I remember in March and April, I would message my family and let them know I was working with a COVID-19 patient. I don’t do that anymore. I work a COVID-19 assignment every night. I remember seeing my first patient who had COVID-19. I felt uncertainty and fear. I remember trying to figure out the precaution standards. I’ve worked the first and second waves of COVID-19 but mainly the second wave. I’ve seen so many patients who present with symptoms of bad pneumonia but with acute and chronic effects on the body—something you don’t often see unless the patient is really septic or suffering from burn trauma. Then, as a nurse—as a human—your own emotions enter. You start to think, “What am I bringing home to my family? I could be asymptomatic.” I’ve had horrible nightmares almost every week about me coming down with it and hurting the people I most love. Most of us join nursing because we care and want to help people. The most terrifying thing to learn is that we hurt someone rather than helped them. I didn’t realize how many nurses felt this way until we all started to talk about it. Yeah, we all have nightmares.

What does an average day for you look like?

Jared Axen flashes the peace sign with his hand while dressed in scrubs, a protective gown, rubber gloves, a face mask, and a face shield.

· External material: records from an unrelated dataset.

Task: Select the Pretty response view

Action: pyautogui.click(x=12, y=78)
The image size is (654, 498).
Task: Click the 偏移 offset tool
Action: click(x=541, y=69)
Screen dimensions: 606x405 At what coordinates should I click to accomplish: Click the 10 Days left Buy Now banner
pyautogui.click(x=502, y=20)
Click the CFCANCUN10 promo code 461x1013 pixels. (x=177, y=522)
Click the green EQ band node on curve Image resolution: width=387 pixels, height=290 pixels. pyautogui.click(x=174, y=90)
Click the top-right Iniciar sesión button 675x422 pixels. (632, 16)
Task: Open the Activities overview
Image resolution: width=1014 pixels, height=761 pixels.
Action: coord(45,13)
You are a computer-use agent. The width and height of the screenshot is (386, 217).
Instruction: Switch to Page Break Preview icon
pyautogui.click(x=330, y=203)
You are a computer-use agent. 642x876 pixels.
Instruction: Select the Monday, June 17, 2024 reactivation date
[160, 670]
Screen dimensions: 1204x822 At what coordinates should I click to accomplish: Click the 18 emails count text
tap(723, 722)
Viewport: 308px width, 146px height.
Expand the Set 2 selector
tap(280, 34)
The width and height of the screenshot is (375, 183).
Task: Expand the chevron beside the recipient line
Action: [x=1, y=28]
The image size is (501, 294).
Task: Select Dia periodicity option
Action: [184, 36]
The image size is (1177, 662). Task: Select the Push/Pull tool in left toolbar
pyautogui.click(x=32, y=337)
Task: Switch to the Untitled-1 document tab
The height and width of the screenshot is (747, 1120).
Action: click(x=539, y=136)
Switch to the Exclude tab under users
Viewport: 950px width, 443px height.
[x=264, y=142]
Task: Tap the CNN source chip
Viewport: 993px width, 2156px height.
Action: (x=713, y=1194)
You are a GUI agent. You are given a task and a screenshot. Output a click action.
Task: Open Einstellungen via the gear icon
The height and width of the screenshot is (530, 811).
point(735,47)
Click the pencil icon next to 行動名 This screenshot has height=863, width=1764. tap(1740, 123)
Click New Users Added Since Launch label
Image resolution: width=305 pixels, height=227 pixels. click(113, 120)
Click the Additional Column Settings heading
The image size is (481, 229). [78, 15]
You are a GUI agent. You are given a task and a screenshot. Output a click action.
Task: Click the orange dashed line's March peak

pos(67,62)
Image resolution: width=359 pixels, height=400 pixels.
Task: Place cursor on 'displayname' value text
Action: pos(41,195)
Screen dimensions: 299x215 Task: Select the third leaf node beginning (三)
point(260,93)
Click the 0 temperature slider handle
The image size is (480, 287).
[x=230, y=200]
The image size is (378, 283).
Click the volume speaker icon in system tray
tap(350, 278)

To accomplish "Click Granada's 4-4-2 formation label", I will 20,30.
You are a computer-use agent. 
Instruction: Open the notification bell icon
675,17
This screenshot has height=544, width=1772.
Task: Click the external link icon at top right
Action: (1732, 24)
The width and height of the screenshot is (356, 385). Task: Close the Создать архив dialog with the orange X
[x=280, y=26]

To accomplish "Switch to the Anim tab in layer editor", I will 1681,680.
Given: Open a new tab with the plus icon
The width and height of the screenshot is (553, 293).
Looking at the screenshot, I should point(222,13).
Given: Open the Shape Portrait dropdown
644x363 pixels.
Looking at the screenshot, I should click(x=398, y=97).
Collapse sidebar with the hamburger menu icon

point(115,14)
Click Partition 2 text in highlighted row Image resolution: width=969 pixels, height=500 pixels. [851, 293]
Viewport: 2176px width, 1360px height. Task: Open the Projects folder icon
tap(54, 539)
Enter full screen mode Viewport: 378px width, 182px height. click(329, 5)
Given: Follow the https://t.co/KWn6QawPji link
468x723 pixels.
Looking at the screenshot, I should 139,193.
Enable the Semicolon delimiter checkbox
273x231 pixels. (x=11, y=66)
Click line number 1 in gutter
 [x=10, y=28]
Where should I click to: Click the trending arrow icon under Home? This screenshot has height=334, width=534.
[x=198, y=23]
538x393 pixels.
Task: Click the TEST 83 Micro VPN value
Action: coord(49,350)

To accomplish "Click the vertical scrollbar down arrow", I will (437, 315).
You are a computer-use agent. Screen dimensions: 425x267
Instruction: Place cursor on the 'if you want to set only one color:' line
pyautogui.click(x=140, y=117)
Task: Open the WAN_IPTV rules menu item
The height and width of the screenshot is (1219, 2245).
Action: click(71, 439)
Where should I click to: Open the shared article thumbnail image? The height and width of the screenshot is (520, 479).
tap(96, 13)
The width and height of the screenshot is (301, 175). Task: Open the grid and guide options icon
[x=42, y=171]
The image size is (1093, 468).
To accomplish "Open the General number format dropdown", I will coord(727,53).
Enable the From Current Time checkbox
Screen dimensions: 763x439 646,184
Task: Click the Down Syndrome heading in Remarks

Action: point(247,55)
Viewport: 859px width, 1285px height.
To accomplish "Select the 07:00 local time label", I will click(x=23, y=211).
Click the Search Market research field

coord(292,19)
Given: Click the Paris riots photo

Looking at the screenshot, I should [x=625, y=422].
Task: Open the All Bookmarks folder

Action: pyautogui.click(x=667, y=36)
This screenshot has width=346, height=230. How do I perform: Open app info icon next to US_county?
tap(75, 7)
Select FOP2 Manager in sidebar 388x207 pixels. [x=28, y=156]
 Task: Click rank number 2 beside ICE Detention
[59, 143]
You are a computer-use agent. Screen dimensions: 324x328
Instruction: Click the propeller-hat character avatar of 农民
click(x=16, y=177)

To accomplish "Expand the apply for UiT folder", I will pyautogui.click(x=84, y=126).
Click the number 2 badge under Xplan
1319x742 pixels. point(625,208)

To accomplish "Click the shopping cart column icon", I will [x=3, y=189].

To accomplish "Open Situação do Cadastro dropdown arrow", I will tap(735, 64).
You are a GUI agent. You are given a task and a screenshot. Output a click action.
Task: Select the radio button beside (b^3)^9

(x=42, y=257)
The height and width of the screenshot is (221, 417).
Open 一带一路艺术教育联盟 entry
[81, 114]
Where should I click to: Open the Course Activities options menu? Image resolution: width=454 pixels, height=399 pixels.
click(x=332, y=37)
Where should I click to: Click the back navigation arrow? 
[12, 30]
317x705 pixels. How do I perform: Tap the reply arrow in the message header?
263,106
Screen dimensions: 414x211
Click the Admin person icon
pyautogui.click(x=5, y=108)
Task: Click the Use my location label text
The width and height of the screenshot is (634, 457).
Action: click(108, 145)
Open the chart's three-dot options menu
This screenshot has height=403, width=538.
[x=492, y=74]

The professional me is up by 4:15 p.m. I’ve already washed and dried my own personal protection. I’ve got this routine of cleaning my gear and myself right when I get home and before I go to bed. I feel like a soldier folding my parachute. It’s on me to make sure my equipment is all safe and ready to use again the next day. It’s a good detox for me: come home, clean my gear, and shower. This process gives me a mental break from being a professional so I can get back to my personal life. My shoes are left at the front door in a bucket of bleach. Clothes folded inside out and put in the hamper. I then take my gear and inspect it. Nothing changes. Pack it away. Now I can say hello to my wife and dogs and garden. I work three to four shifts and a minimum of 12 hours each. I’d say most of us nurses have PTSD. When COVID-19 patients are really sick, they lay prone for days to help remove fluid in the lungs. Their lungs are so sensitive that the weight of their own heart sitting against the lungs makes it so they can’t breathe. I remember hearing about nurses training themselves to sleep prone. That’s my mentality—I sleep prone now.

What are your plans as we return to “normal?”

What’s normal? I’ve never believed normal means you’re without scars. With stroke and neuro patients, it’s easy to focus on the boulder in the road and not how the journey continues. Normal life is when you can walk around the boulder. It will always be there. I want to make sure I can use my COVID-19 experience and my graduate degree to help others get back to life. As a stroke and neuro nurse, my job is to teach my patients how not to come back. I want to help people get back to normal. I want to help industries learn how to work again. How does normal life continue? By looking at safety and education.